**Things to do:**
A - From the blog post "I Like Darkness" below, list every book, TV series, and film the writer names by title.
B - In the blog post "I Like Darkness" below, who gave the writer the best review of their performance poetry?
C - Write a continuation of the blog post "I Like Darkness" below, picking up after its final sentence.

**Text under study:**

________________

I Like Darkness

You don’t have to be a goth (I’m not a goth, though Queen of Darkness in Camden Lock Market would sit firmly in my top 5 fantasy shopping list, and just a couple of days ago Andie Berryman gave me the best review I’ve ever had for my performance poetry, talking about my “intelligence and generation x gothism”) to have a fascination with life’s dark side – both real and imagined. In the last couple of days I have re-read Thomas Harris’ Hannibal, soaked up the current series of Whitechapel, and delighted in Lucy Worsely’s stunningly good new series A Very British Murder. If you were the proverbial Martian just landed on Earth and you happened to be unlucky enough that your first experience of humanity was my blog (yes OK if that ACTUALLY happened, you’d head straight back to Mars screaming) you might be forgiven for thinking either that I was a very unrepresentative exemplar of this strange new life form or that you’d walked onto the set of Cannibal Holocaust (not that you’d know what that was if you didn’t know about humanity, only now you would because you’d read it on my blog, hit Google, and go Oh yeah – only you wouldn’t know what Google was if that’s even possible).

________________

**The data:**
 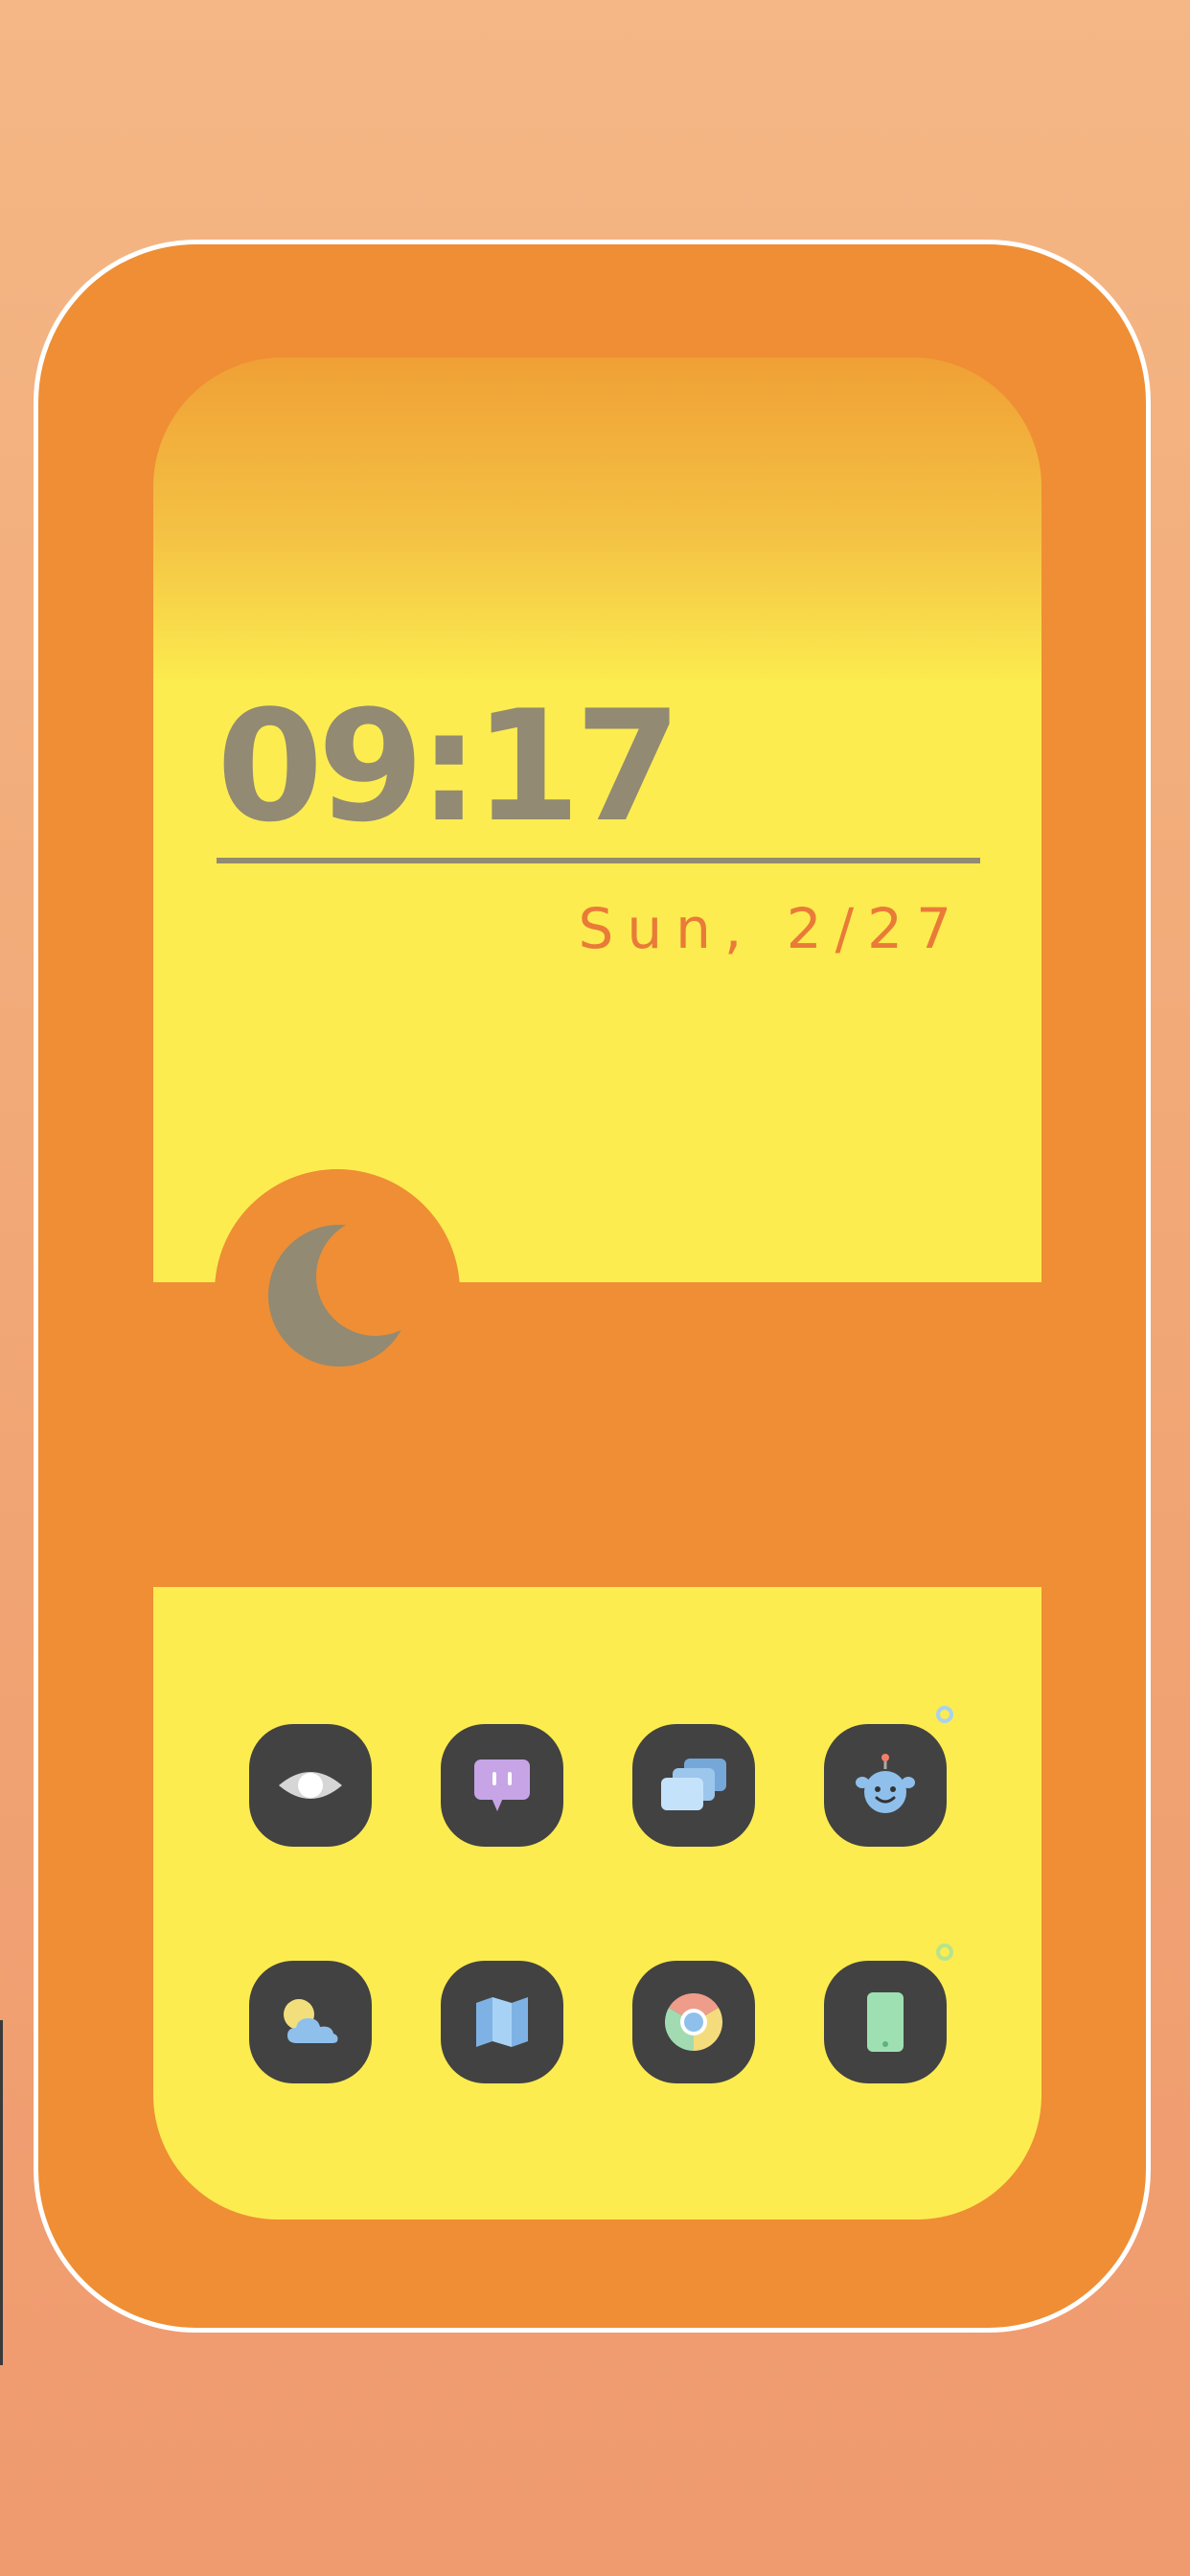 I want to click on top-gradient-panel, so click(x=597, y=518).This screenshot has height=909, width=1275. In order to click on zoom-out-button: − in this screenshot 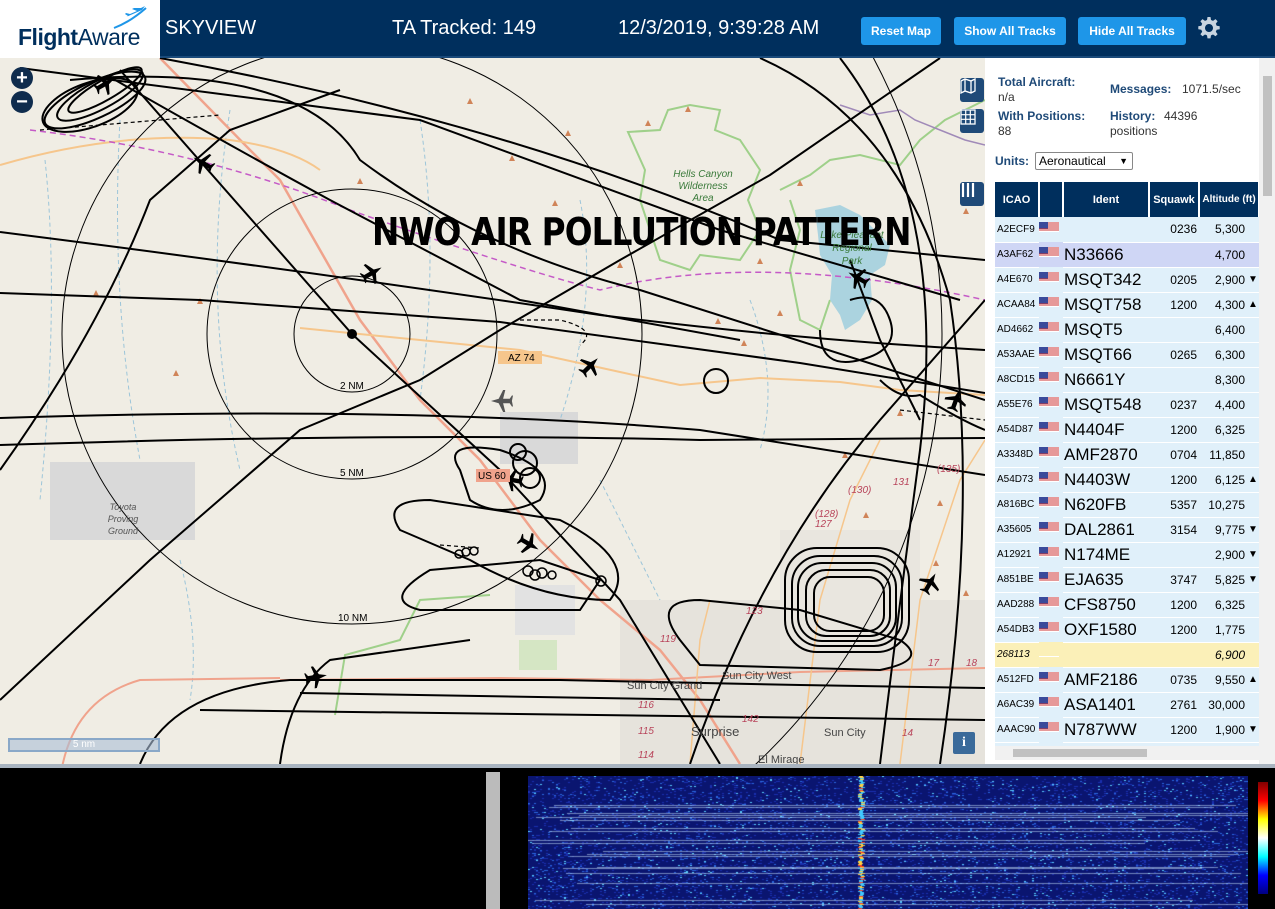, I will do `click(22, 102)`.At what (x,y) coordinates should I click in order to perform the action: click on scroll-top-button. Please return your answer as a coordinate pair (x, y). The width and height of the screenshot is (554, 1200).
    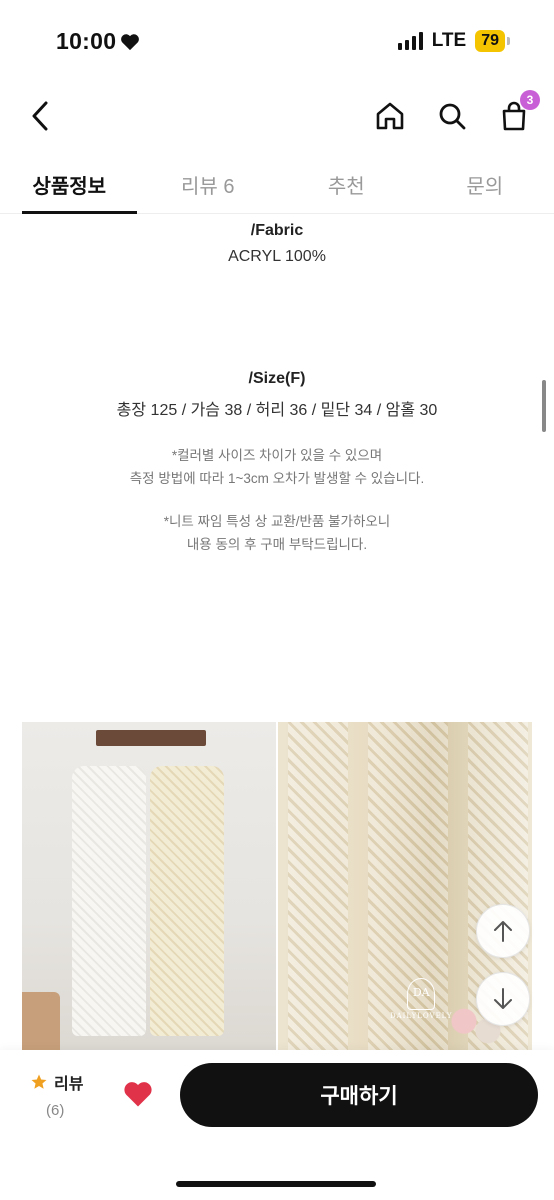
    Looking at the image, I should click on (503, 931).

________________

**Answers for the tasks:**
A - Hannibal, Whitechapel, A Very British Murder, Cannibal Holocaust

B - Andie Berryman

C -
In reality, of course, neither of these is true. Humanity is, in many ways, a savage, cruel, thoroughly despicable evolutionary mishap. But by and large our predations are not those of the regular grimoire but far more insidious and banal. Hannibal was for many years the fastest selling adult hardback (read fastest selling title not beginning with the words Harry Potter), and if you were to wander into Madame Tussaud’s Chamber of Horrors, the only time you would find yourself anything approaching alone is if they’d just cleared it so that Lucy Worsley could film her new series. And the list goes on – ask 90% of people here in Oxford for a museum recommendation for example and they’ll say “Pitt Rivers” adding swiftly “for the shrunken heads.”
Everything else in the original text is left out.